:: EXERCISE INPUTS ::

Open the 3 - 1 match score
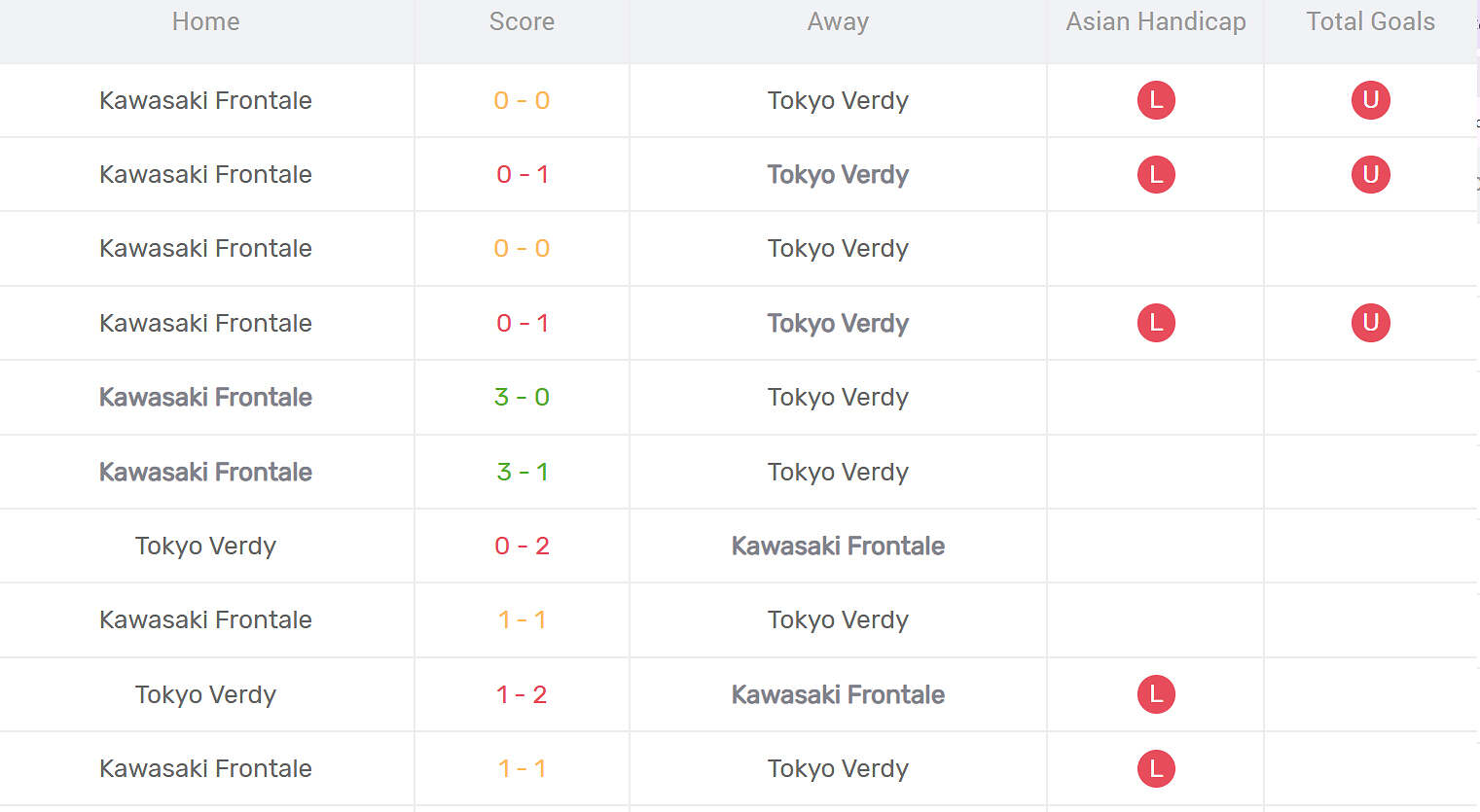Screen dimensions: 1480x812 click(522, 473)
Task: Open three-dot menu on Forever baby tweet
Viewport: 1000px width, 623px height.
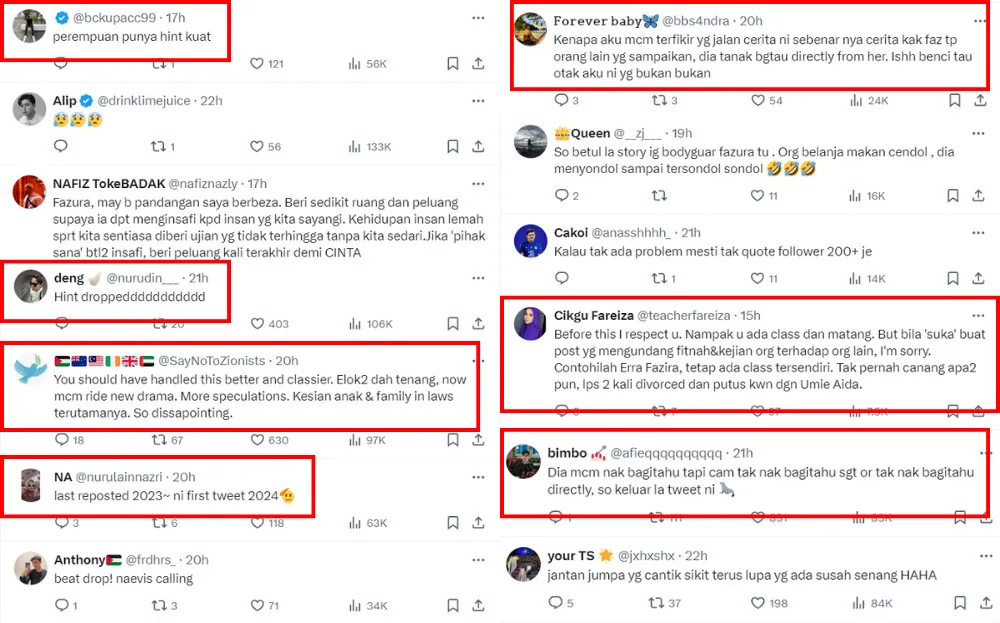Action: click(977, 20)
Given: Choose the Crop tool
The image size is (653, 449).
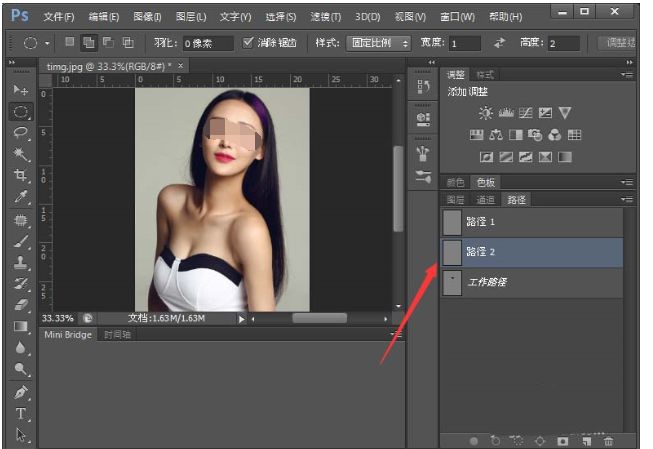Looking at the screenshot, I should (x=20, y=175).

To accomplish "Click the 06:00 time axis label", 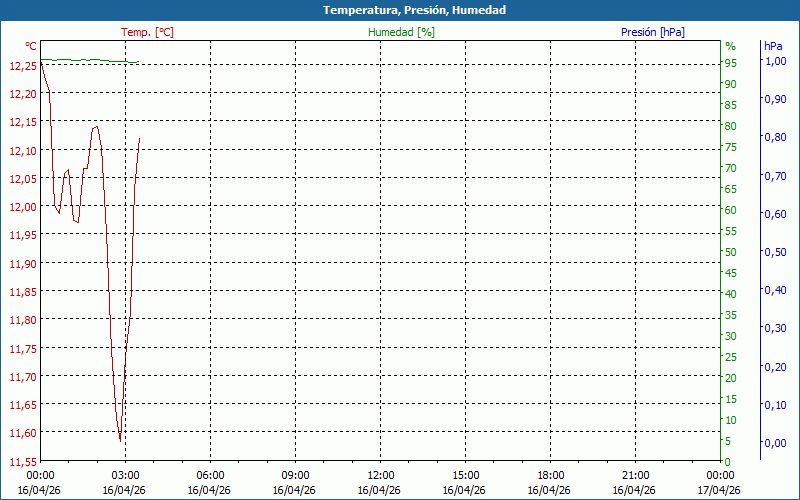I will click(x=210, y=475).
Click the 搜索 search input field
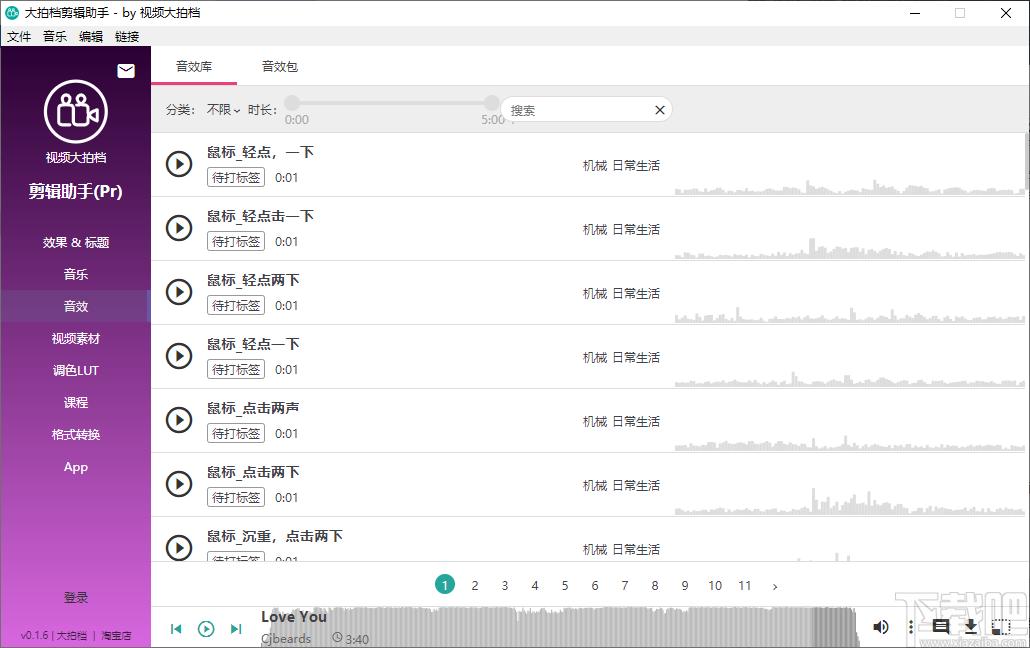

:::
:: EXERCISE INPUTS ::

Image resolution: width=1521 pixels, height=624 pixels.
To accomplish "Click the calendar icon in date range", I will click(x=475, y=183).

:::

DIRECTIONS FOR THIS TASK: Print the lines from the line with "Image resolution: width=1521" up to and including the line with "will click(x=475, y=183).", reproducing them exactly.

ANSWER TO THIS TASK:
Image resolution: width=1521 pixels, height=624 pixels.
To accomplish "Click the calendar icon in date range", I will click(x=475, y=183).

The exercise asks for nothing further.